If this purchase were to go forward, the district would not need another middle school in Napa for, perhaps, several decades.

“The needs of Napa proper would be taken care of for the foreseeable future,” said Wade Roach, assistant superintendent of business services.

This new middle school would be 40 to 45 percent smaller than the district’s current middle schools and would accommodate about 500 students. Redwood Middle School, by comparison, is over capacity with close to 1,040 students. The optimum size for a middle school is 800 to 900 students, according to school board policy.

It’s likely the new middle school would become a magnet school, like Harvest. Magnet schools teach the same standards-driven curriculum as other schools, but do so through a specific academic theme.

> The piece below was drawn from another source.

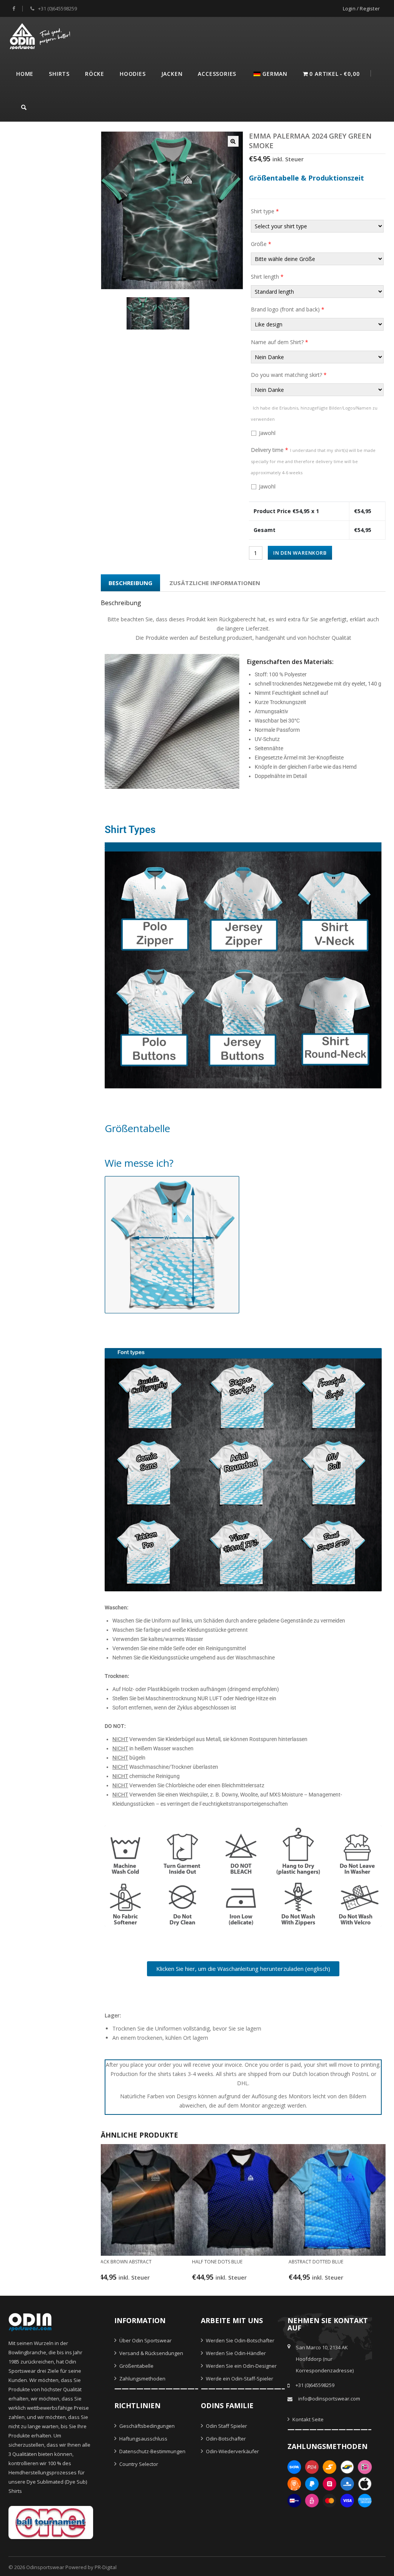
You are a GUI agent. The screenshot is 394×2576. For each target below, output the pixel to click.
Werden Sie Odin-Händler (235, 2353)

Magnet schools can draw students from all across the district; students do not have to come from neighborhood elementary schools.

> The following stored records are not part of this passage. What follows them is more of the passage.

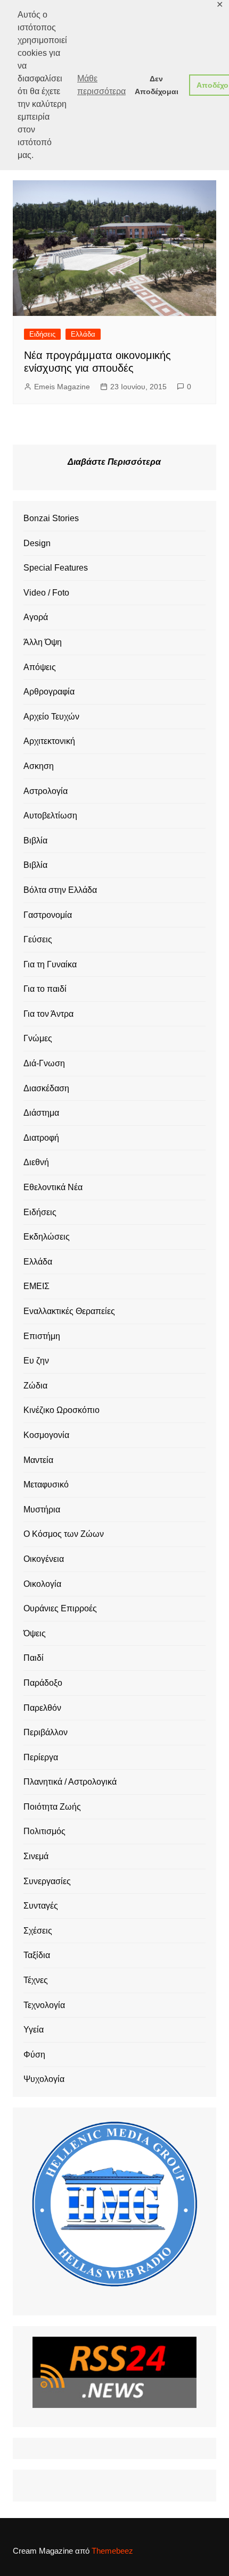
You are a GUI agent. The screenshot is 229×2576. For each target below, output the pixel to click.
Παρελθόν (42, 1707)
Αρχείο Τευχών (51, 716)
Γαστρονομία (47, 914)
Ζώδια (35, 1385)
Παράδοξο (42, 1682)
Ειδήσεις (42, 334)
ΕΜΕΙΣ (36, 1286)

All of the campus buildings would be located on the east side of the property, adjacent to a pond which would be used to irrigate the landscaping, Evans said. The property also has a large well.

The west side of the Salvador property is lined with homes, but they’re set fairly high, and Evans said he could build low enough to not block their views. A landscaping buffer would also be planted to help separate the homes from the school.

District officials are hopeful that the wine industry can present viable options if they’re going to oppose the Salvador purchase.

“We know we’ll have continued middle school growth, but we don’t know of any other 20-acre parcel suitable in the city,” Evans said. “We have tried very hard to look into all possibilities.”

School board President Tom Kensok said he was prepared to discuss the property purchase, but not necessarily to vote on it Thursday night. The board has been discussing it in closed session for some time, although Kensok declined to discuss that, citing confidentiality requirements.

“Now it’s time to start discussing how it fits into the community as a whole,” said Kensok, who is running to unseat District Attorney Gary Lieberstein this year. “We want to work collaboratively with the community to address their concerns before moving forward, keeping in mind that it’s difficult to find a 20-acre parcel. We have overcrowding in our schools and there’s not that much open land around. That’s something that everybody is going to have to take a look at.”

Supervisor Brad Wagenknecht said he hopes the issue will spark a good community dialogue in a fashion that will respect the needs of the Ag Preserve and wine industry, as well as the need NVUSD has to expand its middle school capacity.

Wagenknecht taught middle school students for more than 20 years. He said he understands how middle school students can perform poorly if they’re squeezed into larger schools of more than 1,200 of their peers.

But he also has fought to protect the Ag Preserve in his 12 years as a county supervisor, and acknowledged the “hornet’s nest” the district could kick up if it pursues building a new middle school on agricultural land.

“This is really one of these that is going to take everybody on the same page when we take this leap — if we take this leap,” Wagenknecht said. “They really didn’t know how much they were stepping into a hornet’s nest.”

He said it will require calm discussions between people on both sides of the issue; it can elicit snap judgments and hot tempers from residents, officials and members of the wine industry alike.

“Cooler heads can spend some time talking,” Wagenknecht said. “There’s a lot of education that needs to done on both sides. I’m not going to prejudge how this is going to turn out. I think that it’s important that we talk before we act.”